While Amazon never experienced that kind of intense growth spurt, it has consistently been a big revenue driver for the e-commerce giant, and both companies have experienced first market advantage. Over the years, though, Microsoft and Google have joined the market creating the Big Three cloud vendors, and it is expected that other chip makers will eventually begin to gain meaningful market share, too, even as the revenue pie continues to grow over the next several years.

Both companies were clearly in the right place at the right time. As web apps and mobile began emerging around 2010, the cloud provided the on-demand resources. Enterprises soon began to see the value of moving workloads or building applications in the cloud, rather than running their own data centers. Similarly, as AI took off over the last decade, and large language models more recently, it coincided with the explosion in the use of GPUs to process these workloads.

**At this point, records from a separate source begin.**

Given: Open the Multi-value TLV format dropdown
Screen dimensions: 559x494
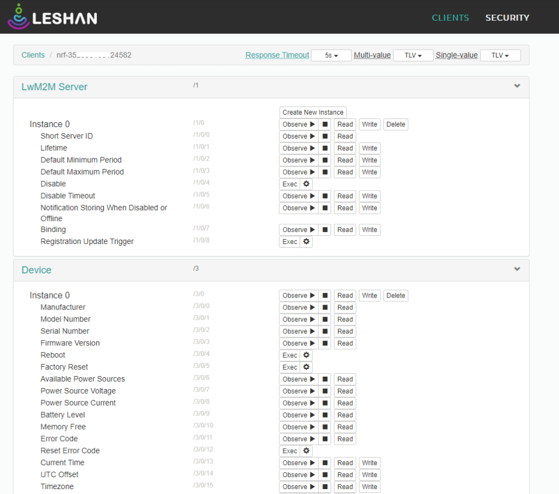Looking at the screenshot, I should coord(413,56).
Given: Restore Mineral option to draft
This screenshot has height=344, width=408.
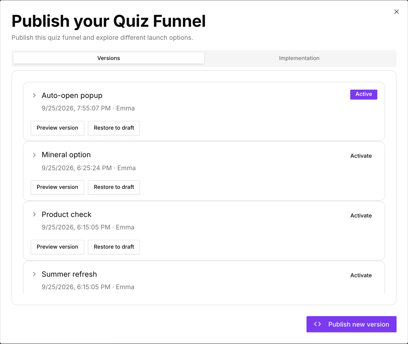Looking at the screenshot, I should [114, 187].
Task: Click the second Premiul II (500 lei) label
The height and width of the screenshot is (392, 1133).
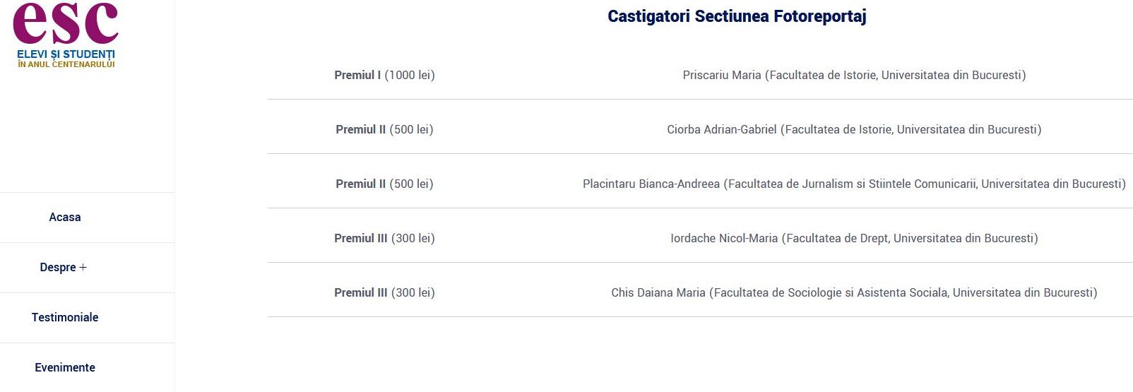Action: (x=384, y=184)
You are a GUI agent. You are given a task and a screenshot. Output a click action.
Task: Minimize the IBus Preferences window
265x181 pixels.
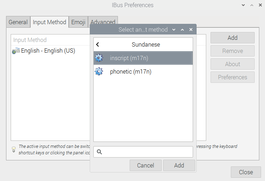coord(243,5)
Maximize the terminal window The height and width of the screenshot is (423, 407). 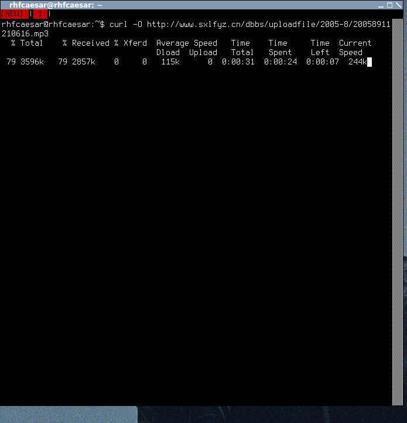click(x=390, y=5)
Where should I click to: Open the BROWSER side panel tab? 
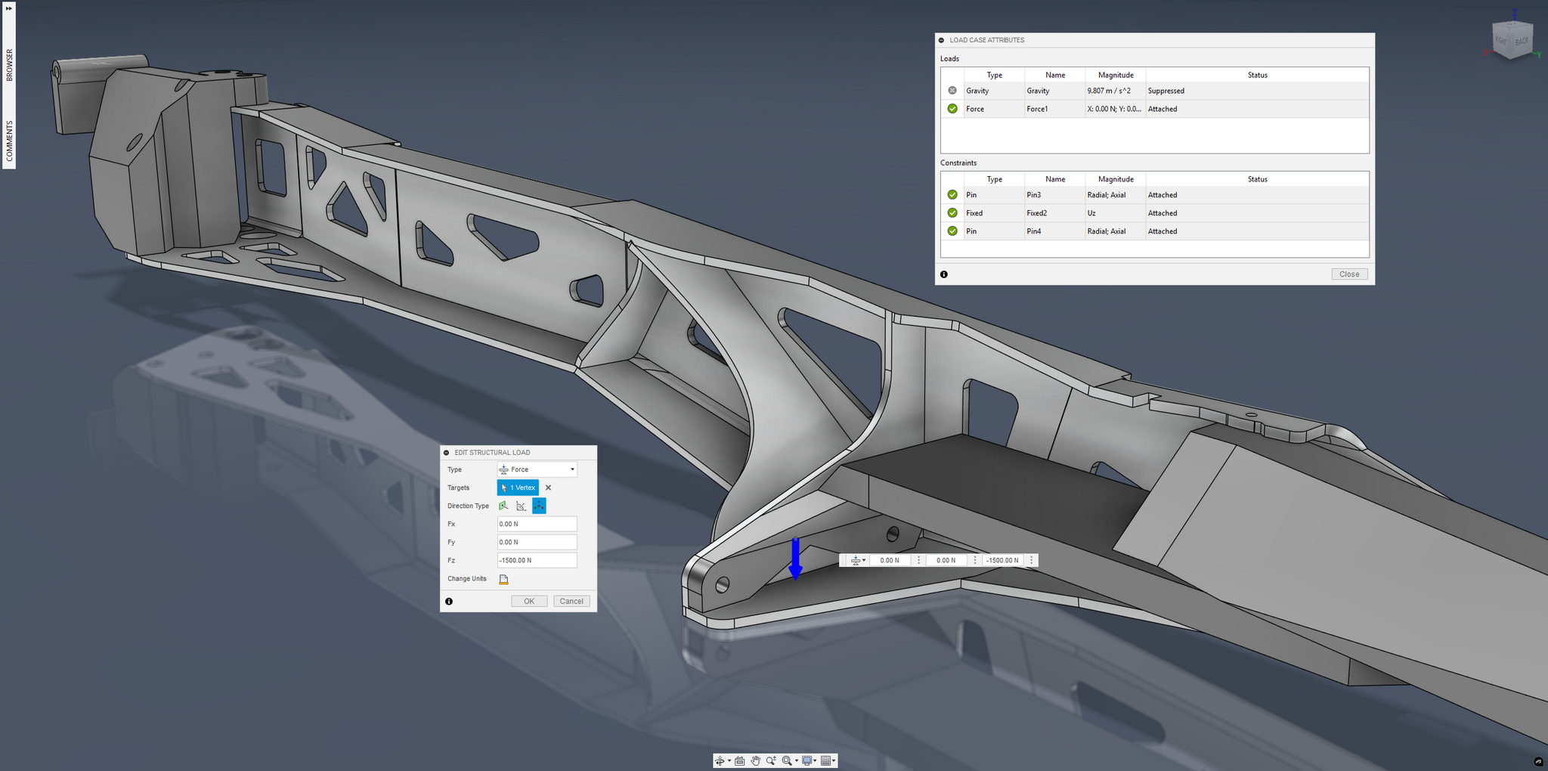[x=9, y=65]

Over the years, AWS has grown into a tremendously profitable business, currently on a run rate close to $100 billion, one that even separate from Amazon would be a highly successful company. But AWS growth has begun to slow down, even as Nvidia’s takes off. It’s partly the law of large numbers, something that will eventually affect Nvidia, too.

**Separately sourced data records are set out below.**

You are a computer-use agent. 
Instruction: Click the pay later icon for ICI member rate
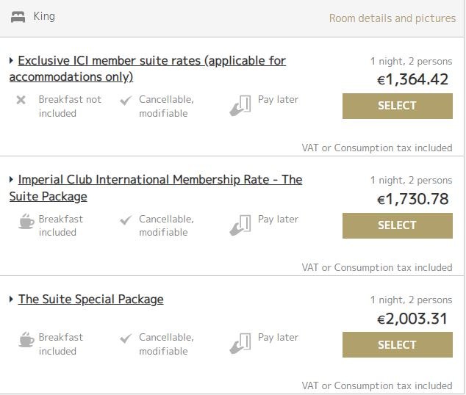click(240, 105)
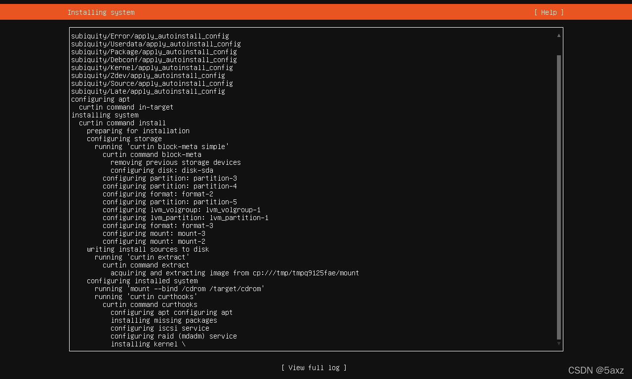Click the scrollbar down arrow in the log
632x379 pixels.
pyautogui.click(x=559, y=343)
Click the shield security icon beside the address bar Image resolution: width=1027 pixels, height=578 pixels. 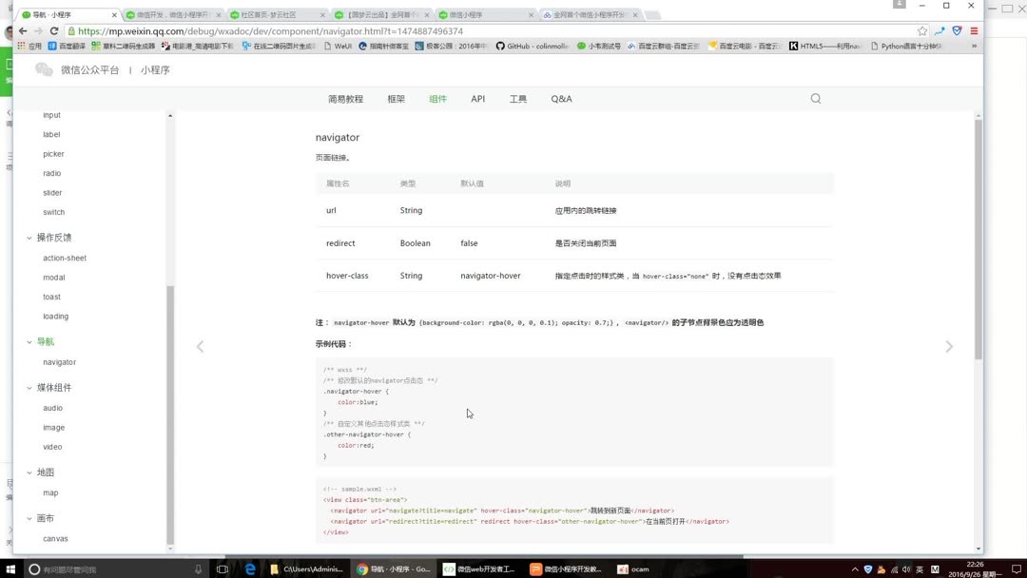(956, 30)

The question is whether Nvidia can sustain that growth to become a long-term revenue powerhouse like AWS has become for Amazon. If the GPU market begins to tighten, Nvidia does have other businesses, but as this chart shows, these are much smaller revenue generators that are growing much more slowly than the GPU data center business currently is.

The short-term financial outlook
As the above chart notes, Nvida’s revenue growth has been astronomical in recent quarters. And according to both Nvidia and Wall Street analysts, it’s set to continue.

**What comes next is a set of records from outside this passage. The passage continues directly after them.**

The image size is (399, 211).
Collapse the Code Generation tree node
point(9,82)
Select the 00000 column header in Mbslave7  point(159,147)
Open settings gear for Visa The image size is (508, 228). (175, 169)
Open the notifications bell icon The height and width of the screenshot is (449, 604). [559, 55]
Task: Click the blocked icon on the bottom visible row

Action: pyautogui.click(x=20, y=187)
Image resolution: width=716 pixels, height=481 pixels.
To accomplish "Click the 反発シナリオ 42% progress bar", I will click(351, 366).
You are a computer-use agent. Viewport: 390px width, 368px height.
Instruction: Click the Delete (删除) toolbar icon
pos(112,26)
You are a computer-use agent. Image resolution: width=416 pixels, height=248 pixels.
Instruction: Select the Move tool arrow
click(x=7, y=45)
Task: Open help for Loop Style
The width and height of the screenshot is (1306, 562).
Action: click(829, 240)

In its recent earnings report covering the fourth quarter of its fiscal 2024 (the three months ending January 31, 2024), Nvidia told its investors that it anticipates $24 billion worth of revenue in its current quarter (Q1 FY25). Compared to its year-ago first quarter, Nvidia expects to post growth of around 234%.

That is simply not a number we often see from mature public companies. However, given the company’s massive revenue ramp in recent quarters, its growth rate is expected to decline. From a 22% revenue gain from the third to fourth quarter of its recently concluded fiscal year, Nvidia anticipates a more modest 8.6% growth rate from the final quarter of its fiscal 2024 to the first of its fiscal 2025. Certainly, on a year-over-year comparison and not a look back at just three months, Nvidia’s growth rate remains incredible for the current period. But there are other growth declines on the horizon.

For example, analysts expect Nvidia to generate $110.5 billion worth of revenue in its current fiscal year, up just over 81% from its year-ago results. That’s dramatically lower than the 126% gain it posted in its recently concluded fiscal 2024.

To which we ask: So what? For at least the next several quarters, Nvidia is expected to continue scaling its revenue past the $100 billion annual run rate mark, impressive for a company that in its year-ago period today saw total revenues of just $7.19 billion.

In short, analysts, and to a more modest degree Nvidia, see huge buckets of growth ahead for the company, even if some of the eye-popping revenue growth figures will slow this calendar year. It’s unclear what happens on a slightly longer timeframe.